While graph theory applications have been in the market for many years, they are gaining popularity because fraud rings are larger, more complex, and more organized than ever before.
In mathematics, graph theory is the study of graphs that identifies relationships between objects. In financial services fraud detection, these objects are likely to be unique personal identifiers, like an address, phone number, or Social Security number (SSN).
Many fraud investigators will use graph theory visualization to look for additional linkages to suspicious or fraudulent activity. For example, if three new-account applications share the same address but have three different SSNs, the investigator might use graph theory visualization to look for other anomalies related to identity, contact, or transaction information. This linkage is referred to as a “first level” link. That is, we observed the three applications at this first-level address level.
However, let’s suppose that one of these three SSNs was separately linked to four additional applications with this same SSN, and let’s say we saw a phone number for one of those four shared a phone number with three other applications. You now start to see the picture.

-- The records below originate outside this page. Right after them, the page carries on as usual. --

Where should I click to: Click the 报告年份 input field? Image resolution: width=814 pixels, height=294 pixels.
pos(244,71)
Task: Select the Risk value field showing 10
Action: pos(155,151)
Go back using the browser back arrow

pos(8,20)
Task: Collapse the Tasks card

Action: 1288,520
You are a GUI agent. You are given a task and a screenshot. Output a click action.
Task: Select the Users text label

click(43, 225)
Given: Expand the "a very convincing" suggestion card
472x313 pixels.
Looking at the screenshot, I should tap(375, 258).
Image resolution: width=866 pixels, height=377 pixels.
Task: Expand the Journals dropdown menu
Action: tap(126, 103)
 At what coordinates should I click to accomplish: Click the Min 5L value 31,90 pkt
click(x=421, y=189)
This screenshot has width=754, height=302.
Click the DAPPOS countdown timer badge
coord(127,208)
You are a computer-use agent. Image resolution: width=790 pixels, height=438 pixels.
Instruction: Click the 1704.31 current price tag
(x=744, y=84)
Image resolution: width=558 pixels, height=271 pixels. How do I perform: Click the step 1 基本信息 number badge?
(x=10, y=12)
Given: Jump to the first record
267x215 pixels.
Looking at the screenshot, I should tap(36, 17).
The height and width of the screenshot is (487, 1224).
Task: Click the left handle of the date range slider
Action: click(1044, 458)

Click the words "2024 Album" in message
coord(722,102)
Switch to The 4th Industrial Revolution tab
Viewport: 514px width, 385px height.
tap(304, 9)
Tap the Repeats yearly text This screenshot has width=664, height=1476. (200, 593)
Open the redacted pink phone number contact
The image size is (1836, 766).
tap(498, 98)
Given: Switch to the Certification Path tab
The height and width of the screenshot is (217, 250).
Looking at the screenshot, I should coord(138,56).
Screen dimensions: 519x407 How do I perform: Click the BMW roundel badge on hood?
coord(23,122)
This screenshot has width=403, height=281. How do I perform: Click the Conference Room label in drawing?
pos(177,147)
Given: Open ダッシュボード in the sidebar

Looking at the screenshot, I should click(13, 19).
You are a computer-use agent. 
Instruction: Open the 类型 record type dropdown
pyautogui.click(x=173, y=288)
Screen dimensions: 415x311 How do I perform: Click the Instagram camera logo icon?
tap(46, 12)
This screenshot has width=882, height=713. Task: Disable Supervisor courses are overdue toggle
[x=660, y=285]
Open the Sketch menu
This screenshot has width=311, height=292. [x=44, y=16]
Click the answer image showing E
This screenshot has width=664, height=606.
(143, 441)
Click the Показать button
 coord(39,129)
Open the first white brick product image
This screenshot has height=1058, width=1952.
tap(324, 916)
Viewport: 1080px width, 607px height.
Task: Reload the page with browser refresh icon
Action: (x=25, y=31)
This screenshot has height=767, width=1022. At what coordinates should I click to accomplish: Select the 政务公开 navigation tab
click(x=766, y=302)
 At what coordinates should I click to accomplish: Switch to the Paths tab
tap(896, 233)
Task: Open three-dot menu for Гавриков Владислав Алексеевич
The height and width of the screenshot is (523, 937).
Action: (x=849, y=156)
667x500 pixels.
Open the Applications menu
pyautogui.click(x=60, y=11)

In our first example, we saw three applications linked together through a common address. But as you go beyond the first level linking, there are now 10 new-account applications that are all linked through the combinations of address, SSN, and phone number.
These linkages can be displayed graphically using the latest visualization software. The graphs include both vertices and edges. In our example, the vertices would be both the transaction as well as the shared link, such as the common address. The edges would simply be the lines connecting or linking to these vertices.
With visualization software, investigators can more clearly see fraud rings unfolding, and this helps them understand how fraudulent behavior is occurring and how to stop it.
Using Graph Theory Predictively
Most graph theory applications start with a known high-risk transaction or data element and then use graph theory to link to other transactions that share some common element. This “bottom up” approach can be very effective at identifying other potential transactions that may have slipped through.
However, there is another approach. Instead of starting with a single known high-risk element, we take a set of already-connected objects and work backward to find the objects that – when combined – are fraud indicators. (In our example, we would start with the 10 elements linked together.) Using this “top down” approach, you search for and discover what you should identify as high risk. There will be more potential fraud rings that warrant investigation.
The “top down” approach is highly effective when deployed against a vast network of data. For example, if you were seeing 100 percent of all new auto loan applications in the country – in theory – you would be able to identify 100 percent of all fraud rings in auto lending. By linking all this information together in real-time, you can identify high-risk activity and act fast to mitigate it.
Only as Good as the Data
Whether used by investigators for fraud research or by data scientists for predictive modeling, graph theory requires large quantities of high-quality, multi-variate, and time-oriented data. You can have the greatest graph theory software ever designed, but without good data, who cares?
That is why we are so excited to be deploying graph theory technology at Kevari. We have one of the largest new-account application databases, as well as the largest database of account takeover transactions, in financial services. By applying graph theory to these databases, we are allowing our customers to keep more fraud out of the banking system.